Franchisor Nexus Dilemma – Glass Half Empty or Half Full?

It is increasingly apparent that states are eager for revenue and turning to tax “hunting” as a source of funds. Recently, many franchisors were shocked to find that they may have to pay taxes in all states where they have a franchisee—even when they have no physical presence. Nexus rules, somewhat complex and differing state by state, are not a new concept. Nonetheless, many Franchisors now feel these rules have been taken to a whole new level.

Last fall the U.S. Supreme Court refused to hear an appeal of a state Supreme Court ruling in favor of the Department of Revenue. The case involved a Franchisor who sued over a $250,000 income tax bill on royalties paid by a franchisee in that state. This was a big blow to Franchisors—not just because of the ruling in this particular state but because our greatest court is not willing to hear these types of cases. For states that sit on the fence on this issue, this sends a clear message on which side they will likely fall.

History repeating itself?

It has now been a long time since South Carolina took aim at Geoffrey, the intangible holding company that owned and licensed various intellectual property rights for Toys R Us (Geoffrey, Inc. v. South Carolina Tax Commission, 437 S.E. 2d 13 (1993)). Geoffrey started the debate over whether or not physical presence is required in order for an out-of-state corporation to be subject to a state’s income tax. In Geoffrey, the South Carolina Supreme Court held that an out-of-state corporation need not be physically present within the state in order to be subject to South Carolina’s income tax jurisdiction. Mere “economic exploitation” would suffice.

Franchisors just want to know…

What is the correct answer in those states that have yet to judicially rule on the issue? There remain many states that have not had this issue work its way through the courts.

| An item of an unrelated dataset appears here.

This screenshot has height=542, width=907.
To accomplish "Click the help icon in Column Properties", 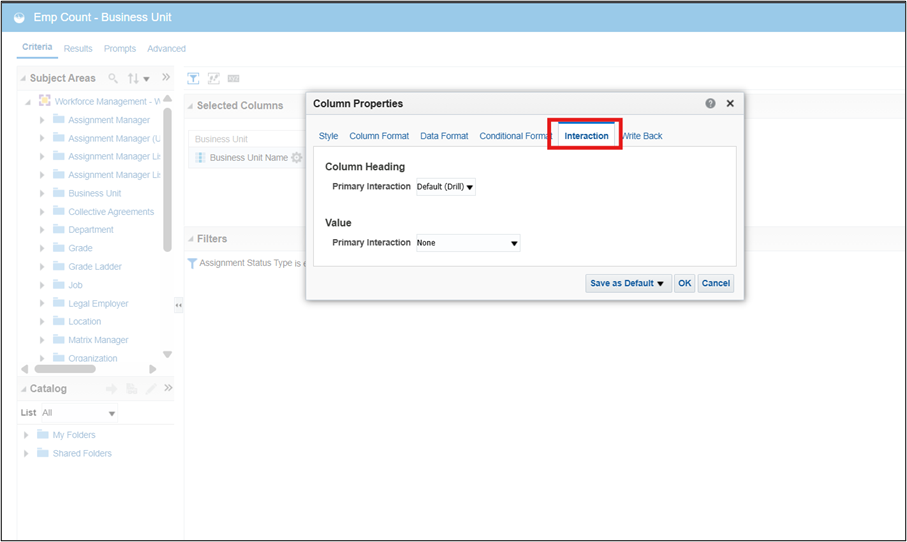I will [x=710, y=103].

It appears that franchisors will have to wait for separate decisions in those states.

Not all bad news

Being subject to state income taxation in multiple jurisdictions may not be all bad news. In order to have the right to apportion income (meaning your home state does not tax 100% of a company’s income) a corporation must be subject to tax in at least one other jurisdiction. Depending on the state in which franchisors are domiciled (headquartered), the tax rate may be higher than the state where their franchisees are located. For most franchisors, some out of state rates will be higher and some lower. The point though, is filing in more states could actually result in a lower effective tax rate.

Hmm, now that is another way of looking at the glass half full!